ENH add pairwise distances backend for LocalOutlierFactor #2

OmarManzoor · 2023-04-03T10:29:39Z

Reference Issues/PRs

What does this implement/fix? Explain your changes.

PR for review and guidance.

Any other comments?

CC: @jjerphan Could you kindly have a look at this because I might need some guidance on how to access the indices and distances arrays properly

OmarManzoor · 2023-04-03T11:04:27Z

@jjerphan I think the part that I might need guidance with is that we actually want the indices and distances computed completely as dist_k = self._distances_fit_X_[neighbors_indices, self.n_neighbors_ - 1] we actually need the distances associated with the neighbors as well.

jjerphan · 2023-04-06T13:20:23Z

Those distances are stored in the heaps, so after the execution, it should be possible to access the distances (here self._distances_fit_X_[neighbors_indices, self.n_neighbors_ - 1]).

Those are technical details that I should probably better document. I think I need some more time.

OmarManzoor · 2023-04-06T14:36:22Z

Those distances are stored in the heaps, so after the execution, it should be possible to access the distances (here self._distances_fit_X_[neighbors_indices, self.n_neighbors_ - 1]).

Those are technical details that I should probably better document. I think I need some more time.

I understand. However I think the point where I added the code is not correct as _parallel_on_X_prange_iter_finalize will not contain the complete X. I think we might need to define this in _finalize where the computation is complete?

OmarManzoor · 2023-04-19T11:07:04Z

Those distances are stored in the heaps, so after the execution, it should be possible to access the distances (here self._distances_fit_X_[neighbors_indices, self.n_neighbors_ - 1]).
Those are technical details that I should probably better document. I think I need some more time.

I understand. However I think the point where I added the code is not correct as _parallel_on_X_prange_iter_finalize will not contain the complete X. I think we might need to define this in _finalize where the computation is complete?

@jjerphan Does it seem correct to include the implementation in the _finalize_results method?

jjerphan · 2023-04-19T14:05:39Z

@jjerphan Does it seem correct to include the implementation in the _finalize_results method?

Thanks for the heads-up. I think we can first try implementing the logic in _finalize_results as you suggest.

OmarManzoor · 2023-04-26T12:24:06Z

@jjerphan I have made changes to accommodate the fit method with the dedicated backend. However there seems to be a complication in the score samples method now. The local reachability density needs the fit distances of the training data X.
dist_k = self._distances_fit_X_[neighbors_indices, self.n_neighbors_ - 1]

But now since we use a dedicated backend we are not storing these distances anymore and as a result they are not available in the score_samples method.

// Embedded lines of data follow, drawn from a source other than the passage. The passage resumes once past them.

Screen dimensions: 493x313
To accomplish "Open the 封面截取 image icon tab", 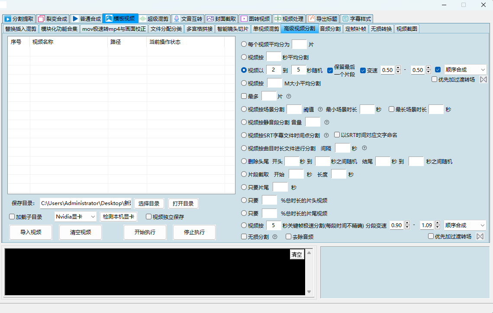I will (210, 19).

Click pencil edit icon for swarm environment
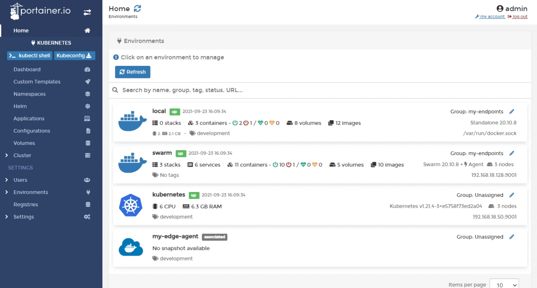coord(511,153)
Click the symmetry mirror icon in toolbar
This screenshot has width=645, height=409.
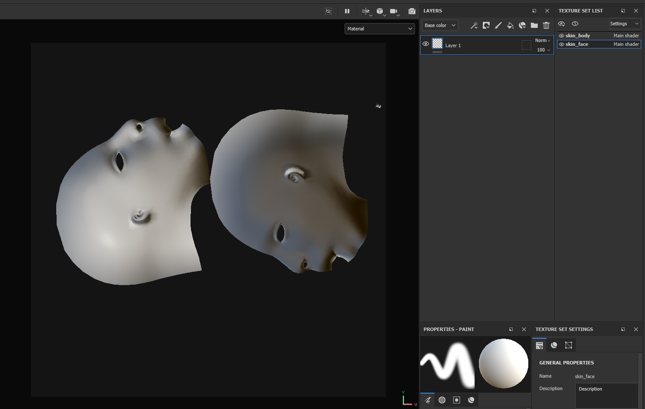click(366, 11)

OmarManzoor · 2023-04-26T12:48:32Z

@jjerphan I have made changes to accommodate the fit method with the dedicated backend. However there seems to be a complication in the score samples method now. The local reachability density needs the fit distances of the training data X. dist_k = self._distances_fit_X_[neighbors_indices, self.n_neighbors_ - 1]

But now since we use a dedicated backend we are not storing these distances anymore and as a result they are not available in the score_samples method.

I would be grateful if you could provide any suggestions. I was thinking about storing the distances in the call to fit but then we would still need these distances when computing score_samples. That would mean the fit distances would need to be available in the ArgKminLRD backend but this kind of creates a difference between how we are using it in fit and score_samples.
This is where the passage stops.